French musette, Paris musette, or bal musette, is Parisian instrumental dance music of, say, the 1880's through 1940s, originally played by denizens of lower-class urban ghettos where poor laborers from the French countryside (the Auvergne) mixed with immigrants from Italy as well as Belgian gypsies. Folk-dance forms from rural France hybridized with Italian and gypsy strains to produce bal musette, which was played in disreputable bars and dance halls frequented by gangsters, gamblers, pimps, ladies of the night, and various Bohemian characters.
Whereas the cornemeuse or French bagpipes were the chief bellows instrument in rural French folk dance, in the new Paris bal musette genre the accordeon was front and center. Bal musette dance forms included the java, the paso doble, the polka, the fox-trot, the tango, and, of course, la valse.

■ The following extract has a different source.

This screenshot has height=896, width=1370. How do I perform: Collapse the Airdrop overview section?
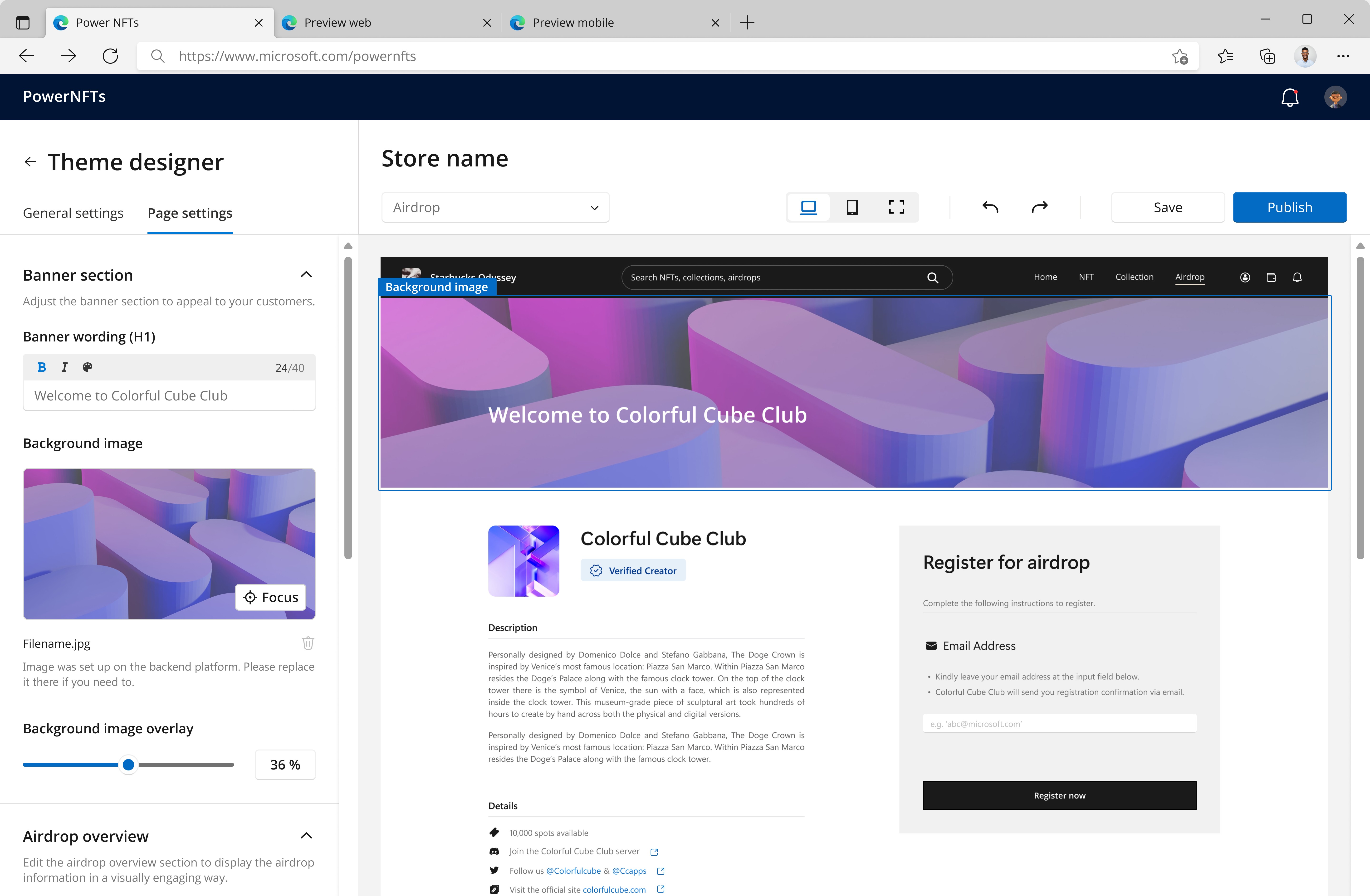306,836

Where almost all European countries and regions of course have waltzes, the musette waltz would be from the bal musette genre, which developed a repertoire of famous and popular musette waltzes, many of them composed by some of the accordeon musette masters, such as Emile Vacher or Gus Viseur. Such as "L'Indifference," above, by Tony Murena and Gus Viseur. Here is Tony Murena and his ensemble playing this valse musette:
Bal musette was swingier and more syncopated than the traditional waltz dance forms of the rural Auvergne, and as the 1930s flowed into the 1940s it morphed into le jazz swing of the great Django Reinhardt, a Belgian gypsy who cut his teeth as a young tyro playing bal musette in the dives of Montmartre. Guitar and violin came more to the forefront, but accordion virtuosos were right in there too.
The old-fashioned accordion tuning was wetter, like a wet MMM, and one can still do bal musette this way. But over time many of the virtuosos began to favor drier tunings, like the Tony Murena clip i linked above. Basically, you can play a musette waltz at any setting from dry to very wet and from MMM to MM to M, with impunity!

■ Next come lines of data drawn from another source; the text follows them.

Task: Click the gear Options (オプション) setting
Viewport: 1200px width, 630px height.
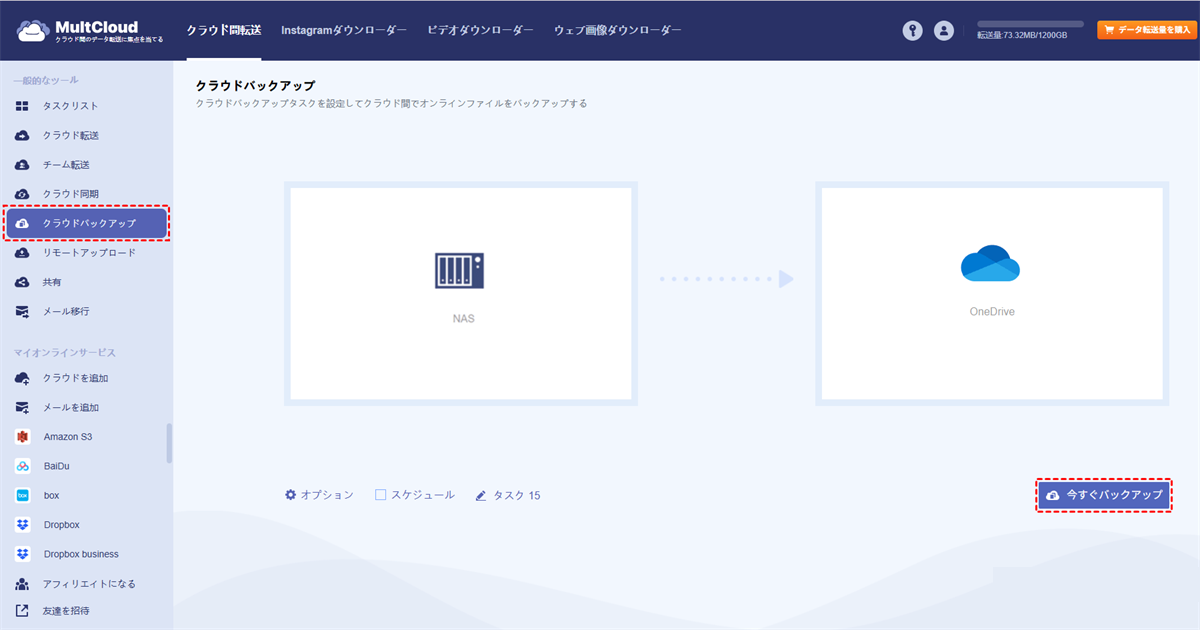Action: [x=319, y=495]
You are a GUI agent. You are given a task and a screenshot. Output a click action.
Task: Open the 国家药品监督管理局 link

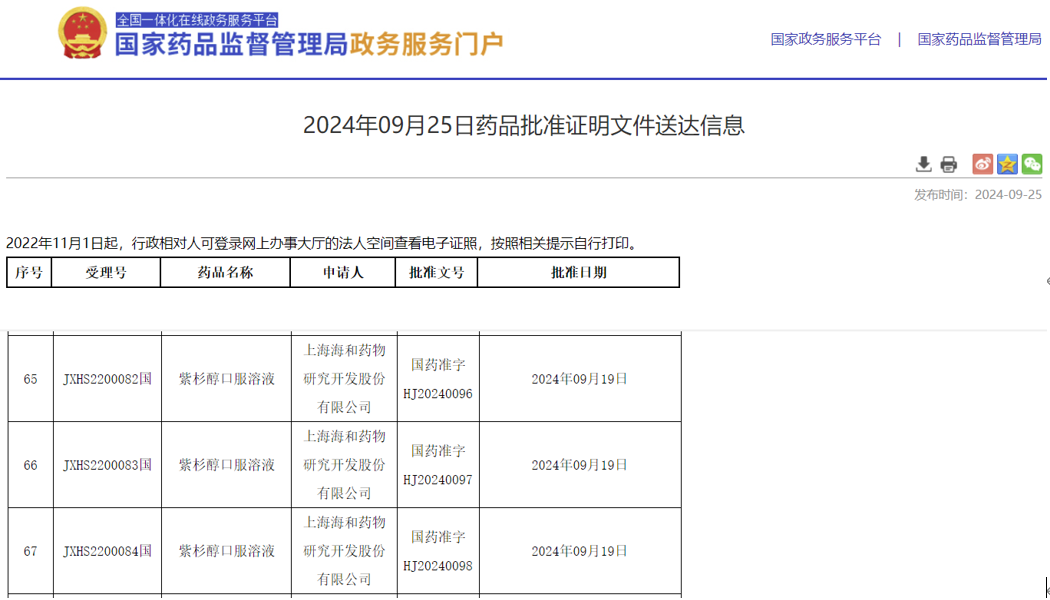pos(979,39)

BTW--the accordions in the real Paris musette clips from the 1930s and 1940s have something of a different timbre from today's typical Italian or German box--there are experts here more knowledgeable than I, but something in the reed/soundboard/chassis placement gives them a more pointed sound. You can still have this from French accordion makers Cavagnolo or Maugein. But really, musette sounds fantastic on regular Italian accordions as well as German Hohners or Weltmeisters.